### SELECTED PASSAGE

◆ ◆ ◆ ◆

How Will School Look In A Pandemic? Like A Hot Mess, Many Say.

ACROSS AMERICA — Fears about her students’ and colleagues’ health and well-being weave menacingly along as Staci Wright, a veteran special education teacher in Iowa who teaches some of her district’s most vulnerable high school students, contemplates the first day of “pandemic school.”

“My worst fear is that I will come to school with COVID and not know I have it, and one of my students who is immunocompromised will die, or my associate who is 10 years older will get it and die,” Wright tells Patch. “I worry about my kids who are emotionally fragile, who find out they have it and are sent home, only to find out someone who got it from them died.

“How do you pull them through that?”

Robert Redfield, the director of the federal Centers for Disease Control and Prevention, acknowledges the trepidation of teachers like Wright, especially in coronavirus hot spots, but has amplified President Donald Trump’s call for a robust school reopening. Without in-person classes, Redfield says, children will falter — in their academic achievement, but also in social and in emotional development.

◆ ◆ ◆ ◆

### DATASET SECTION
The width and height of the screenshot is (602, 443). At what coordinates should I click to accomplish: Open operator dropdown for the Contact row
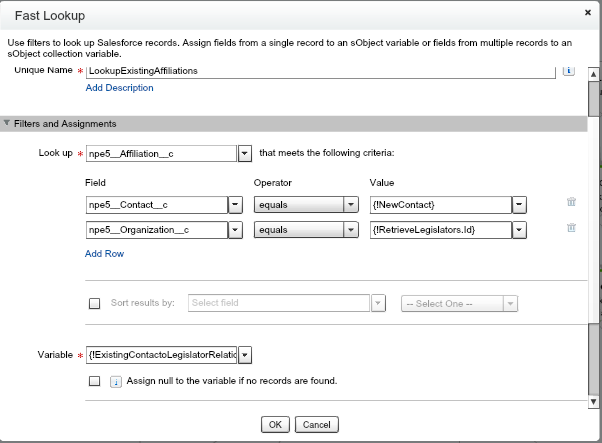click(x=350, y=204)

◆ ◆ ◆ ◆

### EXERCISE TASKS
a) In the pandemic-school article, rewrite the part that opens with the words containing "ACROSS AMERICA —" and closes with "from them died.", changing "veteran" to "longtime".
b) Answer these questions about the pandemic-school article:
(i) In which state does Staci Wright teach?
(ii) How much older than Wright is her associate?
(iii) Who is named as the director of the Centers for Disease Control and Prevention?
Rely only on the text for what comes next.

### EXERCISE SOLUTIONS
a)
ACROSS AMERICA — Fears about her students’ and colleagues’ health and well-being weave menacingly along as Staci Wright, a longtime special education teacher in Iowa who teaches some of her district’s most vulnerable high school students, contemplates the first day of “pandemic school.”

“My worst fear is that I will come to school with COVID and not know I have it, and one of my students who is immunocompromised will die, or my associate who is 10 years older will get it and die,” Wright tells Patch. “I worry about my kids who are emotionally fragile, who find out they have it and are sent home, only to find out someone who got it from them died.

b)
(i) Iowa
(ii) 10 years older
(iii) Robert Redfield